🇧🇷 Por que estamos construindo Cardano? Interoperabilidade | Tradução parte 4 de 6 | Português Brasileiro

INTEROPERABILIDADE

A GRANDE MIOPIA
As finanças e a idéia mais ampla de comércio são, em última análise, um esforço humano. Existem linguagens elegantes, ferramentas extremamente precisas para capturar intenções e infinitos labirintos de técnicas para obter recursos em caso de maus resultados, além de milhares de anos de leis que buscam a equidade no comércio. De fato, algumas das primeiras formas de escrita foram contratos comerciais.

No entanto, o elemento humano não pode ser evitado, independentemente da desintermediação à lógica, máquinas ou sentinelas governamentais confiadas a terríveis poderes. Aí reside a grande miopia das criptomoedas. Elas são principalmente divorciadas da realidade humana.

Pessoas cometem erros. As pessoas mudam de idéia. As pessoas nem sempre entendem completamente os relacionamentos comerciais em que concordam em entrar.

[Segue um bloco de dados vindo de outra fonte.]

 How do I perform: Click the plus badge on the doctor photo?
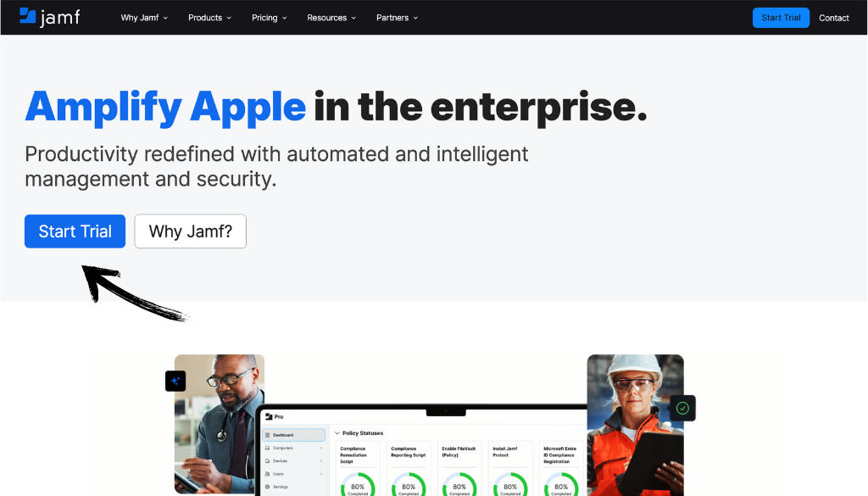click(x=175, y=381)
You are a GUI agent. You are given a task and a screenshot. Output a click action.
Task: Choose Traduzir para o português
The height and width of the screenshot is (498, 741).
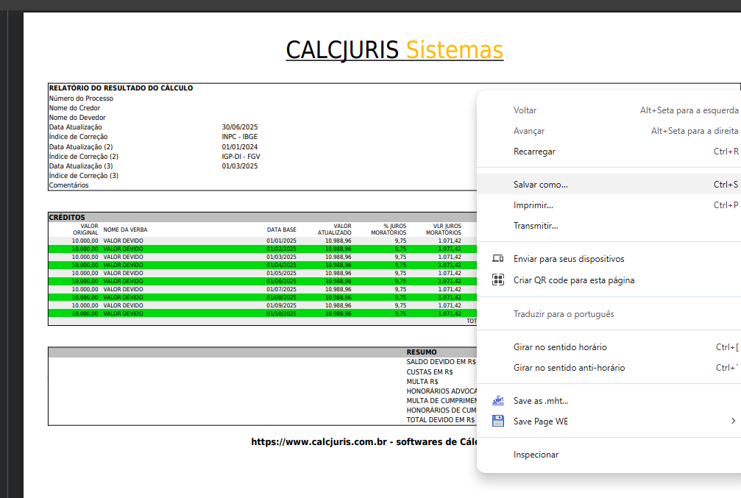click(x=563, y=314)
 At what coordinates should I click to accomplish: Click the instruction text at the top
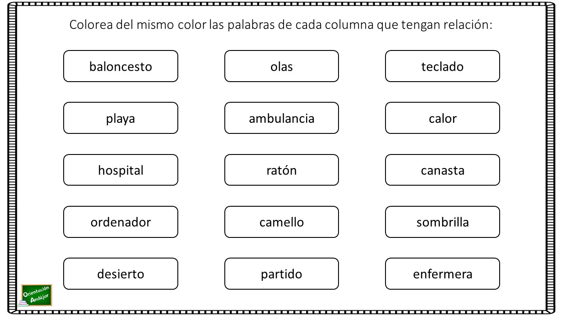[x=281, y=25]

As pessoas são enganadas e enganadas. As circunstâncias mudam nos níveis individual e estadual, que exigem soluções exclusivas. Com base nesse ponto, a maioria dos contratos contém cláusulas de força maior.

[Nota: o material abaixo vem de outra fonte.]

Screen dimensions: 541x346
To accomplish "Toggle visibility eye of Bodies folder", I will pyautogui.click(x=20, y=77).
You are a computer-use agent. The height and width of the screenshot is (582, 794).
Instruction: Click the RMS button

No entanto, as criptomoedas procuram despertar a compreensão, a compaixão e o julgamento humanos em troca de um juiz digital indiferente, perfeitamente vinculado a uma constituição, sem considerar a imparcialidade ou o resultado. Dado que os humanos sempre tentaram e continuarão tentando mudar as regras para fins egoístas, é revigorante ter um sistema que não pode ser corrompido.

Mas o que acontece quando um usuário precisa combinar esses novos sistemas com os sistemas financeiros tradicionais? O que acontece quando é preciso viver no mundo humano? Por exemplo, direitos de propriedade, como registro de terras, vivem inteiramente no mundo físico. Mesmo a tokenização da terra ainda requer algum reconhecimento da jurisdição atual.

Para fornecer outro ponto, uma barra de ouro não pode se mover. O juiz digital pode comandar seu movimento, mas não pode forçá-lo sem que os humanos se acomodem. Portanto, um livro digital pode sair da realidade.

Assim, um designer de protocolo precisa decidir quanta realidade humana deve ser permitida em sua criptomoeda. Quanto mais flexibilidade, menos fidelidade ao absoluto deve esperar. Quanto mais proteção ao consumidor, mais mecanismos devem existir para fornecer reversões, reembolsos e edição do histórico.

Esta seção e a próxima sobre regulamentação abordam a abordagem pragmática de Cardano ao tópico. Em termos de interoperabilidade, existem dois grandes grupos para discutir. Primeiro, interoperabilidade com sistemas financeiros legados (o mundo sem moedas). Segundo, interoperabilidade com outras criptomoedas.

LEGADO
Fintech não é composto de um único padrão ou mesmo de um idioma comum. Existe uma enorme diversidade de abordagens, as entidades responsáveis ​​pela liquidação e compensação, processos de negócios e outros domínios envolvidos na contabilidade, transformação e movimentação de valor.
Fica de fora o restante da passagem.